O factor Kid Rock e tudo o que está inerente parece escapar à maioria dos analistas deste lado do Atlântico, que se estão a deixar levar (imprudentemente, em minha opinião) nas sondagens e numa certa euforia da campanha de Kamala. https://t.co/MaHM4bkvGG
— Alexandre Guerra (@alex_d_guerra) August 11, 2024
Kid Rock, músico popular nos estilos country/rock/rap, representa a América do melting pot, a América dos muscles cars, dos camionistas, dos trailer parks, dos Walmarts, da apple pie, dos redneck, representa também os que trabalham no duro e pagam impostos, os que procuram o sonho americano, os que ambicionam ter a casa nos subúrbios com relvado e a bandeira americana hasteado no alpendre.
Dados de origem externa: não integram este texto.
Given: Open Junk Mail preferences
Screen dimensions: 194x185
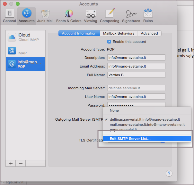Looking at the screenshot, I should pos(45,16).
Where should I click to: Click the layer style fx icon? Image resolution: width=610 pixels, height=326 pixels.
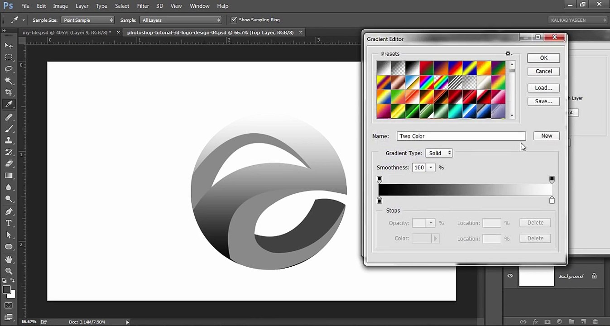click(535, 322)
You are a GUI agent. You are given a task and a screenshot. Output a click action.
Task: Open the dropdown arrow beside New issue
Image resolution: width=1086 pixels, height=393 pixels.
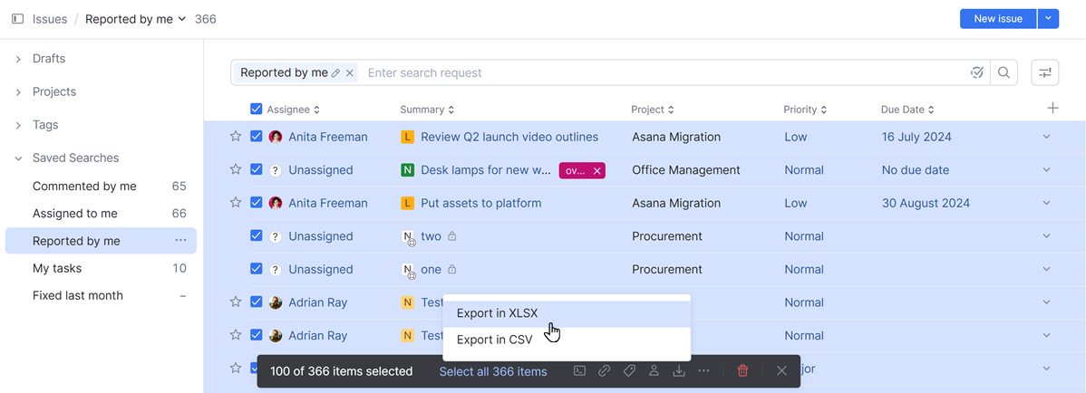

Representa ainda o urbano e o rural, a confluência social e diversidade cultural, trabalhando em diferentes géneros musicais e desde sempre com artistas negros, o que lhe valeu uma homenagem da delegação de Detroit da NCAAP (Associação Nacional para o Progresso das Pessoas de Cor, no acrónimo em inglês). Personifica a miscelânea de ideias… conservador na economia e mais liberal em matérias como aborto ou temáticas identitárias. Devoto a Deus, mas ao mesmo tempo pecador e controverso. Dedica-se a filantropia, mas é capaz dos maiores exageros e ofensas.
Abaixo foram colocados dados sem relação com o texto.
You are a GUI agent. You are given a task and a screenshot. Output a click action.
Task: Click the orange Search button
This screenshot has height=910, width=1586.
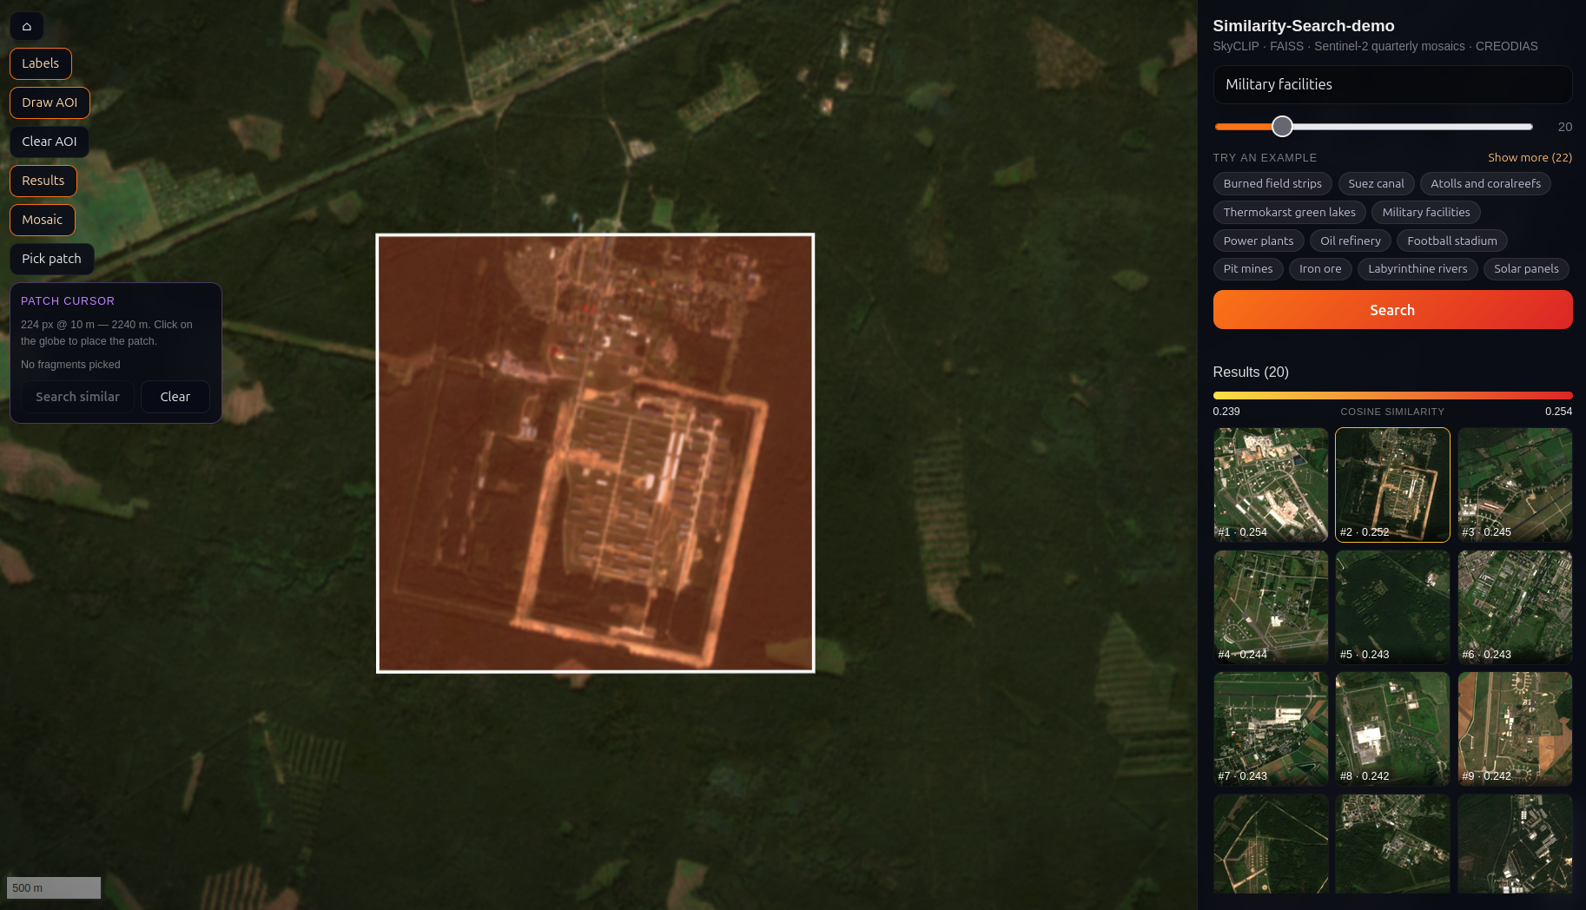pos(1392,310)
Kid Rock foi dos primeiros artistas a apoiar Trump em 2016 e em 2024, mas antes apoiara Bill Clinton e Barack Obama nas suas corridas presidenciais. Estes actos sociais (votar é um acto social) não são inconciliáveis, têm é de ser compreendidos por quem gere e analisa uma campanha.
Kid Rock é a versão hiperbólica de muitos cidadãos americanos, tornando impossível a compartição estanque deste eleitorado. Harris não fez um esforço para compreender essa realidade. Trump há muito que a tinha interiorizado.